— Begin Given passage —

# Natural Language Processing

## Window Classifier for NER

This will be based on our L3 lecture.

## 1. Load data

CoNLL-2002 Shared Task: Language-Independent Named Entity Recognition <br>
https://www.clips.uantwerpen.be/conll2002/ner/

In [1]:
import nltk
nltk.download('conll2002')

[nltk_data] Downloading package conll2002 to
[nltk_data]     /Users/chaklam/nltk_data...
[nltk_data]   Package conll2002 is already up-to-date!


True

In [2]:
corpus = nltk.corpus.conll2002.iob_sents()

In [3]:
data = []
for cor in corpus:
    sent, _, tag = list(zip(*cor))  #zip will help split them
    data.append([sent, tag])

In [4]:
print(len(data))
print(data[0])  #B-LOC stands for beginning of a location, I-LOC stands for inner entity

35651
[('Sao', 'Paulo', '(', 'Brasil', ')', ',', '23', 'may', '(', 'EFECOM', ')', '.'), ('B-LOC', 'I-LOC', 'O', 'B-LOC', 'O', 'O', 'O', 'O', 'O', 'B-ORG', 'O', 'O')]


## 2. Tokenization

Since the dataset is already tokenized, our life is easy.  Just skip!

## 3. Numericalization

In [5]:
flatten = lambda l: [item for sublist in l for item in sublist]

sents,tags = list(zip(*data))
vocab  = list(set(flatten(sents)))
tagset = list(set(flatten(tags)))

In [6]:
vocab[0], tagset[0]

('Grape', 'I-ORG')

— End Given passage —

◆ Exercise task A
Rewrite the notebook's paragraph beginning "Since the dataset is already tokenized" as one shorter sentence that keeps its main point.
The text and the records that follow it come from unrelated sources.

— Begin Extracted material —

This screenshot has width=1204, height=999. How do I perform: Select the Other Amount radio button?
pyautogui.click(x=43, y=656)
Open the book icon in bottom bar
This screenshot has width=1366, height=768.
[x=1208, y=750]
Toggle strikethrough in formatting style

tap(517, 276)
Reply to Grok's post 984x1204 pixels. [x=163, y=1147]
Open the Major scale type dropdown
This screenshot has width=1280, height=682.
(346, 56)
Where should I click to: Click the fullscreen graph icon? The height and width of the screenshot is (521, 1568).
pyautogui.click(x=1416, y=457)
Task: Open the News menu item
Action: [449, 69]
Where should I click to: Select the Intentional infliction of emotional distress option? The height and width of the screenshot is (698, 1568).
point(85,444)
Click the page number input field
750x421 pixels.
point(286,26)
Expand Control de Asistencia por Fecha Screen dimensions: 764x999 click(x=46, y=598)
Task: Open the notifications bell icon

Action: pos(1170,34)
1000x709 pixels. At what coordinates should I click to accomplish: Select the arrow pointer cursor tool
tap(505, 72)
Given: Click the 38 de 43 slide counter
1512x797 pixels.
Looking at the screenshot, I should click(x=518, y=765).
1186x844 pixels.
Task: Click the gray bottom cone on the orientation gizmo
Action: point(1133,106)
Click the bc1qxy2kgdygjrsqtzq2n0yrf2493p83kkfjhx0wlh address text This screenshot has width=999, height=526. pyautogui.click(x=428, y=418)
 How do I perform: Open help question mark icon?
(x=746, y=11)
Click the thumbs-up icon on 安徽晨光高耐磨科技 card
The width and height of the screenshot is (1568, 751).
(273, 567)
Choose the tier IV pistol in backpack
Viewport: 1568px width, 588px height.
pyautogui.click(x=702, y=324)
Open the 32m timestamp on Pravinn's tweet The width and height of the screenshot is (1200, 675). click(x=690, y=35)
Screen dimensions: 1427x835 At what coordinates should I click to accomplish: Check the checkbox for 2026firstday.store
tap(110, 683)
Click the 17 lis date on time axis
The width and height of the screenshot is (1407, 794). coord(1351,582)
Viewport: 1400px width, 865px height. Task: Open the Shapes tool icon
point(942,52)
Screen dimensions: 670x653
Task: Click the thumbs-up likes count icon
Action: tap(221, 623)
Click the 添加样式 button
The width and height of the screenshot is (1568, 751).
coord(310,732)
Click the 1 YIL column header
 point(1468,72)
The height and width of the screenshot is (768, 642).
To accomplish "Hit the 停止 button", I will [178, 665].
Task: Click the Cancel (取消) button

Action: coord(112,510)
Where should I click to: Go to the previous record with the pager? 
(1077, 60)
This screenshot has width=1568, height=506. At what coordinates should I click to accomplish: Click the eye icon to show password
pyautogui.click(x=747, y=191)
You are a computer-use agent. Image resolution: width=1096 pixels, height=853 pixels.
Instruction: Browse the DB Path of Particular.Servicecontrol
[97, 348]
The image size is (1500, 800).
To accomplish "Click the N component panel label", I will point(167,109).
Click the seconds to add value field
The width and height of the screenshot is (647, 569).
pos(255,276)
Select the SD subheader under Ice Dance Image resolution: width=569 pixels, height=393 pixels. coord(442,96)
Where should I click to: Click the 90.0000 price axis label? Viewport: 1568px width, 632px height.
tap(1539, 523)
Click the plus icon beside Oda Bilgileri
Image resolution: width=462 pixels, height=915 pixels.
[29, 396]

— End Extracted material —

◆ Exercise task B
In the records, start at the line that contains "Click the plus icon beside Oda Bilgileri" and go through the last line of the records. Write those lines out again with "plus" replaced by "add", changing nothing else.

◆ Written response A
The dataset comes already tokenized, so this step can be skipped.

◆ Written response B
Click the add icon beside Oda Bilgileri
Image resolution: width=462 pixels, height=915 pixels.
[29, 396]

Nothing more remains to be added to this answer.